Work instruction: After finding the line with "Where should I click to: Select Downloads" in the entries below, retype exactly each line from there through the line with "Given: Click the Pol Adjust button", including that final line.

[Stored data]
▬▬▬

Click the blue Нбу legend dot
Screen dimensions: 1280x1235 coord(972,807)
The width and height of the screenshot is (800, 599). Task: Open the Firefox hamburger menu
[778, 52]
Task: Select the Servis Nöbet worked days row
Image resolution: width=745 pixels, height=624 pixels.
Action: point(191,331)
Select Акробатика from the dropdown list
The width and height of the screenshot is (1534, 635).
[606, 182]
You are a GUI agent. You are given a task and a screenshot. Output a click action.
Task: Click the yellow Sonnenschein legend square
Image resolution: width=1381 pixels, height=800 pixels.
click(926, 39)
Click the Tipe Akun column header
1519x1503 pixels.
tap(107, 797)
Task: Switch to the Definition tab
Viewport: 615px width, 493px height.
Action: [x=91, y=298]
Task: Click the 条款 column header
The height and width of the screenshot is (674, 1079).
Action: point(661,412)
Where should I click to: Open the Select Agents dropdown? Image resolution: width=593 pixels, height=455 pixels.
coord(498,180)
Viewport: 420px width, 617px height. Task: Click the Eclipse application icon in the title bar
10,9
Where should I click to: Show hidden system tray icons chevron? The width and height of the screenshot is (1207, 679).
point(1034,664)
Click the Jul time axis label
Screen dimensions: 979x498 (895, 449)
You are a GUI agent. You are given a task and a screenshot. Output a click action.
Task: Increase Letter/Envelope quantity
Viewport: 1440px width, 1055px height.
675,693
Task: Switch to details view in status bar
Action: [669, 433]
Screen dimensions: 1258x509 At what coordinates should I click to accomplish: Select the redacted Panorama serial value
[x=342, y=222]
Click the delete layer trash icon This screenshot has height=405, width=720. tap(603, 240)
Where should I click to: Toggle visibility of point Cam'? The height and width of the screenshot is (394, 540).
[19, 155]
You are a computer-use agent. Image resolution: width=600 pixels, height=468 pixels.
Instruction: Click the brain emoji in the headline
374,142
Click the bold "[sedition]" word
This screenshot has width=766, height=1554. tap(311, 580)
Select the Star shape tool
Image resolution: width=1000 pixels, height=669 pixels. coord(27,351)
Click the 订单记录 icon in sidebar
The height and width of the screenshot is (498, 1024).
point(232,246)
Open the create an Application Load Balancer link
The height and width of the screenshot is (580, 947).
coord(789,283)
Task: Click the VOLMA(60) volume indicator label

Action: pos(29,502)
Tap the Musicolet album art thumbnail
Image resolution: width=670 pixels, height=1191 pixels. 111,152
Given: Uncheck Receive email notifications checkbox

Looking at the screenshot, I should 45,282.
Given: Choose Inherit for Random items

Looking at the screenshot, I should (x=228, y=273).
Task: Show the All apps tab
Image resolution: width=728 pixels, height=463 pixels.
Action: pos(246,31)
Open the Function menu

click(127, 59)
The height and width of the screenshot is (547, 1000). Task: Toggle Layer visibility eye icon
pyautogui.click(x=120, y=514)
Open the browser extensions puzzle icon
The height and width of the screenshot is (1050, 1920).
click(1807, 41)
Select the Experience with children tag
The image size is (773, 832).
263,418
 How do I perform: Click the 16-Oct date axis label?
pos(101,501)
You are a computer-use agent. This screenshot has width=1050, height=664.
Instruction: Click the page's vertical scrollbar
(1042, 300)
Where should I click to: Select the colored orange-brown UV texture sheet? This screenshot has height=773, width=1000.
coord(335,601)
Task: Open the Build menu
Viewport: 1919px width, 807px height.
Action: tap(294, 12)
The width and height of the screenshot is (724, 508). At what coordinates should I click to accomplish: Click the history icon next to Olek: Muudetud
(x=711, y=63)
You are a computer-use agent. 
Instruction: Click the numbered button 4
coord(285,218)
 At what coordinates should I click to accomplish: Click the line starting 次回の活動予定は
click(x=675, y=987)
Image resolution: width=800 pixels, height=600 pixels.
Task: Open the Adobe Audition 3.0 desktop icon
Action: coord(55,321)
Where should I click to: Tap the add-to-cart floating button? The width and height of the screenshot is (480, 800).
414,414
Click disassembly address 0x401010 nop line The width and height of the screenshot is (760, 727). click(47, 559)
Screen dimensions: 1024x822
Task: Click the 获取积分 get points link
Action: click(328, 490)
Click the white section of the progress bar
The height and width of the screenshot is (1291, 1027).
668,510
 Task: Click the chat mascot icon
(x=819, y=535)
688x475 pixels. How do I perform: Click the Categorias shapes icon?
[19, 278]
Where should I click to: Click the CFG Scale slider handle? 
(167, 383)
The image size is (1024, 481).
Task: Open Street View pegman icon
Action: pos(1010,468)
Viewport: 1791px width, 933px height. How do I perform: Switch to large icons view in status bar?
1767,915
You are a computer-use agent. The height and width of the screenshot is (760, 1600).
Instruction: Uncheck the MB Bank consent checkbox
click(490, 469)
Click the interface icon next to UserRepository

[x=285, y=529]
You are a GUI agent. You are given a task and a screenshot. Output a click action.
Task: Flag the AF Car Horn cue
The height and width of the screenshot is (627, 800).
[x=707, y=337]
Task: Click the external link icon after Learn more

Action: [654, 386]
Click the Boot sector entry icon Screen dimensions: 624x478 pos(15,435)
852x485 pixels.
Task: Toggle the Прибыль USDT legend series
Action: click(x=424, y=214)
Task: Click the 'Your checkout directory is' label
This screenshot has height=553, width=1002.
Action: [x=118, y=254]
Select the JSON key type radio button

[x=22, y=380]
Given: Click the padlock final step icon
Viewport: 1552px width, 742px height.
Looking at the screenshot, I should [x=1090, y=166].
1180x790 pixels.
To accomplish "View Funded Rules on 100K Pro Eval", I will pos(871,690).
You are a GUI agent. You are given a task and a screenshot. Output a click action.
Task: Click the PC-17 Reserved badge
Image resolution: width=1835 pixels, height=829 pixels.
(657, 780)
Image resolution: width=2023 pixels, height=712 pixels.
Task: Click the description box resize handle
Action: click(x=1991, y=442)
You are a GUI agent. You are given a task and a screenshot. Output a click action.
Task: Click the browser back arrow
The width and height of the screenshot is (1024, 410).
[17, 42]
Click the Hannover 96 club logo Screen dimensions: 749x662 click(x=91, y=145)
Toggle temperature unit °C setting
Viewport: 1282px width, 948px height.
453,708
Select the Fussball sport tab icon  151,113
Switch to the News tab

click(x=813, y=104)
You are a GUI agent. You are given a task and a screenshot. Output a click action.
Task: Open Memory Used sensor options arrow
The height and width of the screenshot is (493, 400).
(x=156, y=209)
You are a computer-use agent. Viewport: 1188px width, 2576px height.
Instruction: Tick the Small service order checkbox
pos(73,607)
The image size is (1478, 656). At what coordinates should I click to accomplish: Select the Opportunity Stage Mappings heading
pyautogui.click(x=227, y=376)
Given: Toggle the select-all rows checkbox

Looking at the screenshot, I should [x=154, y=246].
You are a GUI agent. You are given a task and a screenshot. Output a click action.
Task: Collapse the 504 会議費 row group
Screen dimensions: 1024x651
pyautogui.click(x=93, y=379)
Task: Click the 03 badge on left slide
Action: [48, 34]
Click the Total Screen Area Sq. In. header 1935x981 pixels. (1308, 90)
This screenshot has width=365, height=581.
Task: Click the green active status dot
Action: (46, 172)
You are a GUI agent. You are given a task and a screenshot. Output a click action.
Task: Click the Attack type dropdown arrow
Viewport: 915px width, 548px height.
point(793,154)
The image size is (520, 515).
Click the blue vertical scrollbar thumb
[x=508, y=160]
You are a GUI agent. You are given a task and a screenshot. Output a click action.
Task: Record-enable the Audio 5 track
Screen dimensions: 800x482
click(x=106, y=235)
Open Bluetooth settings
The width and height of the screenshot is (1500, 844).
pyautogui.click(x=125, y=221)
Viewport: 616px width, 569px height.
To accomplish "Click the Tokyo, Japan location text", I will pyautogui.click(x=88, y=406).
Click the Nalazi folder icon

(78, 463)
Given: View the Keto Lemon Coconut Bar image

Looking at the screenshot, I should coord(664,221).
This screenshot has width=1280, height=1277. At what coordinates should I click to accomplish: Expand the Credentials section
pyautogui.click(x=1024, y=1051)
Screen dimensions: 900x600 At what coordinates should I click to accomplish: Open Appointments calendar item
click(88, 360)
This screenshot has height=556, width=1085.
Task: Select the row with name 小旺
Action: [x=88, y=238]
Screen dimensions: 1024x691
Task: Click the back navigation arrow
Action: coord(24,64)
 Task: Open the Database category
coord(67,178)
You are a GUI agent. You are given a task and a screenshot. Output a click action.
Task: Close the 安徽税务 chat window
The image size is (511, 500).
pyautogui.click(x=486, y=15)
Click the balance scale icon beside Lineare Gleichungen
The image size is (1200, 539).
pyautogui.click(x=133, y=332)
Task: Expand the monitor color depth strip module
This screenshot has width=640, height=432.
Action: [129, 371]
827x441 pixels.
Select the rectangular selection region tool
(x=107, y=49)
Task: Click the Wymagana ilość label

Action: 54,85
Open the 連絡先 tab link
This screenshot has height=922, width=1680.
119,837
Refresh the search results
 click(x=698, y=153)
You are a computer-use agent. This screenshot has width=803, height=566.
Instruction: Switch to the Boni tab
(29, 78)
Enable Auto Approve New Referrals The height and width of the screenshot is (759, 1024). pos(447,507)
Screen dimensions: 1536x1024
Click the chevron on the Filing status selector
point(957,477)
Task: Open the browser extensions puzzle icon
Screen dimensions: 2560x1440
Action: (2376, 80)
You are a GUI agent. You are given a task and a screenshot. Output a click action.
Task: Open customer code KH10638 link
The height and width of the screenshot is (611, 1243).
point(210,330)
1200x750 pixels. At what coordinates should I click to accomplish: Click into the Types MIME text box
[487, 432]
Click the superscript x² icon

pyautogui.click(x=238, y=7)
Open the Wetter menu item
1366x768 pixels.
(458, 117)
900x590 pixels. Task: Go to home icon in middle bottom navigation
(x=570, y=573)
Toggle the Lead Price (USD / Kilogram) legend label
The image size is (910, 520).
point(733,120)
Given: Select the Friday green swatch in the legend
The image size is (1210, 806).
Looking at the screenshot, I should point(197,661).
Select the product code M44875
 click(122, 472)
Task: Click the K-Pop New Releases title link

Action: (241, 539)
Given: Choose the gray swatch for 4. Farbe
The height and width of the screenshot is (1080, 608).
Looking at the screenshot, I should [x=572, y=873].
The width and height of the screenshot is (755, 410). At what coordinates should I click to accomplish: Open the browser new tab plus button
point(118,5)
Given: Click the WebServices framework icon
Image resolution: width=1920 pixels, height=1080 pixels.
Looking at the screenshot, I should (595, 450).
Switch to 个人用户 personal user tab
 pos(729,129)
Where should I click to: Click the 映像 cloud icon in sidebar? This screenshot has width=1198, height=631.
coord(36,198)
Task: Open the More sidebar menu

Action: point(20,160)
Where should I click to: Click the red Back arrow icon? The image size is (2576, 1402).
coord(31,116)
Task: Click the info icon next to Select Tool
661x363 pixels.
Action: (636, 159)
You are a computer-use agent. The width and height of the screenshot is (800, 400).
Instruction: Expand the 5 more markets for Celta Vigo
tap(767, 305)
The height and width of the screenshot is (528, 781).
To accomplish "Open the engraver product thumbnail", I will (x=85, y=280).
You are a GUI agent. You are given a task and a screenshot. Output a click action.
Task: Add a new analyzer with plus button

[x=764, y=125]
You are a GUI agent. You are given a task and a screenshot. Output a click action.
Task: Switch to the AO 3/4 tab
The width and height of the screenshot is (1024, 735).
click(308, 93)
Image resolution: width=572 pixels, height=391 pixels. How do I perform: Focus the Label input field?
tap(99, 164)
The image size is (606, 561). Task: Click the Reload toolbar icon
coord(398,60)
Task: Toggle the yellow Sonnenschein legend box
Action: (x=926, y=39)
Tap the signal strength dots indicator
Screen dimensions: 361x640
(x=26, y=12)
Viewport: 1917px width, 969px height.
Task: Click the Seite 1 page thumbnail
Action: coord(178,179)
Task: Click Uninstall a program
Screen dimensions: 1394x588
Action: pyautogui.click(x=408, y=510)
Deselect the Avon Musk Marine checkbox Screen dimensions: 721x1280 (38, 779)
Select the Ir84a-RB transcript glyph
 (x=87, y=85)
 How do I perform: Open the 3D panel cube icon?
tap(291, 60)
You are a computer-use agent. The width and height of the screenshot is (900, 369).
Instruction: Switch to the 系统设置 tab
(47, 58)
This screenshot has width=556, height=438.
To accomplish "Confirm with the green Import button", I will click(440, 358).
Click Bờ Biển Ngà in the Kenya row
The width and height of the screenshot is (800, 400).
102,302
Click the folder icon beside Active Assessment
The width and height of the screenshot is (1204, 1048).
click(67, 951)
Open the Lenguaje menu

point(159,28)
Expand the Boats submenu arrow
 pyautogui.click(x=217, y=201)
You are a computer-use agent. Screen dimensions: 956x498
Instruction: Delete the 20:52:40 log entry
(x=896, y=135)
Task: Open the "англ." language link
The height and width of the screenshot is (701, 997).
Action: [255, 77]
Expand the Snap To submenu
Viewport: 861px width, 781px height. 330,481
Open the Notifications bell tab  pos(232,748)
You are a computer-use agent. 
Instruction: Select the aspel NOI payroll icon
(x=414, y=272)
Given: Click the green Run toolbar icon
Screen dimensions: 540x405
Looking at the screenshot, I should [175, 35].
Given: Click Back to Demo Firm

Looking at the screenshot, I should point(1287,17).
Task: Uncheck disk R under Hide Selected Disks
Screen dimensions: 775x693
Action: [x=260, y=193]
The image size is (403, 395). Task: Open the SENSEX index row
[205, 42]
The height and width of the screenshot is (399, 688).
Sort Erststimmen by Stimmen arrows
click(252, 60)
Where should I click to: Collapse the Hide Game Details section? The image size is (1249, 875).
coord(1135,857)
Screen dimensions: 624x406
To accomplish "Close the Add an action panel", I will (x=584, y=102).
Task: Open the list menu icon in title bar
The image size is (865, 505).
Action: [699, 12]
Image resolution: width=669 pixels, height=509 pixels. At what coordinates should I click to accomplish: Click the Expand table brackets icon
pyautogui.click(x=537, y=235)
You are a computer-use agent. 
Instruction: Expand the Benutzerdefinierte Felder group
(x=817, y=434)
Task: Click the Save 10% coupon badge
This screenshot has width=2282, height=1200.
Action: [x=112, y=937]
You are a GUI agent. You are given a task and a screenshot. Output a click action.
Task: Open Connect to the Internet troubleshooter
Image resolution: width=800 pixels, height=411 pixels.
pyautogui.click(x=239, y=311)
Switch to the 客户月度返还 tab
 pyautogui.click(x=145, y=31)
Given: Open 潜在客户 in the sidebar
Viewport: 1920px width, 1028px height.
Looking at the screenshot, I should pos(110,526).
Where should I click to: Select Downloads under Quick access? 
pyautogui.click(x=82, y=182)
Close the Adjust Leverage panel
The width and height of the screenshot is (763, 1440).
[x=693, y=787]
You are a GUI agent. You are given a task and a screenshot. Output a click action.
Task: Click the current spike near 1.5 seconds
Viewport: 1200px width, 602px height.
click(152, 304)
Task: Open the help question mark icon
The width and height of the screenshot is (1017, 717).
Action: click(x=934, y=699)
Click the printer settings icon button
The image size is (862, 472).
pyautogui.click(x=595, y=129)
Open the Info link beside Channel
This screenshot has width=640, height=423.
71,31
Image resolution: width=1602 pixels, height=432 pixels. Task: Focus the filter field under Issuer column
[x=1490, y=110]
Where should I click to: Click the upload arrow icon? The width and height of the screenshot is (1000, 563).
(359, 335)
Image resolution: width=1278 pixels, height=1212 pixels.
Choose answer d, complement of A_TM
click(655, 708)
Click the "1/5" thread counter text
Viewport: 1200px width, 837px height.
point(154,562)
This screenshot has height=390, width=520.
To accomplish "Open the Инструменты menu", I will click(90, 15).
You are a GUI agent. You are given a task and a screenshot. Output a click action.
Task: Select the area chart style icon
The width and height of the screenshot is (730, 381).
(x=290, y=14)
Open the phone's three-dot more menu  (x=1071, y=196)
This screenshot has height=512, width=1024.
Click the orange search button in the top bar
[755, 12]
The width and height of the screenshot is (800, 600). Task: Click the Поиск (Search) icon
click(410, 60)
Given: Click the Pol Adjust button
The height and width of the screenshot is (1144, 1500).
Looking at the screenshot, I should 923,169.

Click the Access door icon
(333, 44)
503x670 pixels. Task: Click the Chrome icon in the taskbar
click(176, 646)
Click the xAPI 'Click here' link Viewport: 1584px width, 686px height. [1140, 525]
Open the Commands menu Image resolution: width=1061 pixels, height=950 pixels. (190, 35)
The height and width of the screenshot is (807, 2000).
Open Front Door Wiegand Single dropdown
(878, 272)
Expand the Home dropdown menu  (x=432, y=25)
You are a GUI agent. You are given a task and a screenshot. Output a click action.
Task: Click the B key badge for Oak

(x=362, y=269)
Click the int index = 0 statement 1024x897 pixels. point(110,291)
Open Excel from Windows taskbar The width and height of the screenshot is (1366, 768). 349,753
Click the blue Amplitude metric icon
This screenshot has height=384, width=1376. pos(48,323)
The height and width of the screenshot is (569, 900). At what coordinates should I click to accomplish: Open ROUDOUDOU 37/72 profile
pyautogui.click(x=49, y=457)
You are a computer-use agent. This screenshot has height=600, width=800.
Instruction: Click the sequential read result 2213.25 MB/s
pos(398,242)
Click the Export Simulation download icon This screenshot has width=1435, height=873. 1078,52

▬▬▬

Task solution:
Where should I click to: Select Downloads under Quick access? 
pyautogui.click(x=82, y=182)
Close the Adjust Leverage panel
The width and height of the screenshot is (763, 1440).
[x=693, y=787]
You are a GUI agent. You are given a task and a screenshot. Output a click action.
Task: Click the current spike near 1.5 seconds
Viewport: 1200px width, 602px height.
click(152, 304)
Task: Open the help question mark icon
The width and height of the screenshot is (1017, 717).
Action: click(x=934, y=699)
Click the printer settings icon button
The image size is (862, 472).
pyautogui.click(x=595, y=129)
Open the Info link beside Channel
This screenshot has width=640, height=423.
71,31
Image resolution: width=1602 pixels, height=432 pixels. Task: Focus the filter field under Issuer column
[x=1490, y=110]
Where should I click to: Click the upload arrow icon? The width and height of the screenshot is (1000, 563).
(359, 335)
Image resolution: width=1278 pixels, height=1212 pixels.
Choose answer d, complement of A_TM
click(655, 708)
Click the "1/5" thread counter text
Viewport: 1200px width, 837px height.
point(154,562)
This screenshot has height=390, width=520.
To accomplish "Open the Инструменты menu", I will click(90, 15).
You are a GUI agent. You are given a task and a screenshot. Output a click action.
Task: Select the area chart style icon
The width and height of the screenshot is (730, 381).
(x=290, y=14)
Open the phone's three-dot more menu  (x=1071, y=196)
This screenshot has height=512, width=1024.
Click the orange search button in the top bar
[755, 12]
The width and height of the screenshot is (800, 600). Task: Click the Поиск (Search) icon
click(410, 60)
Given: Click the Pol Adjust button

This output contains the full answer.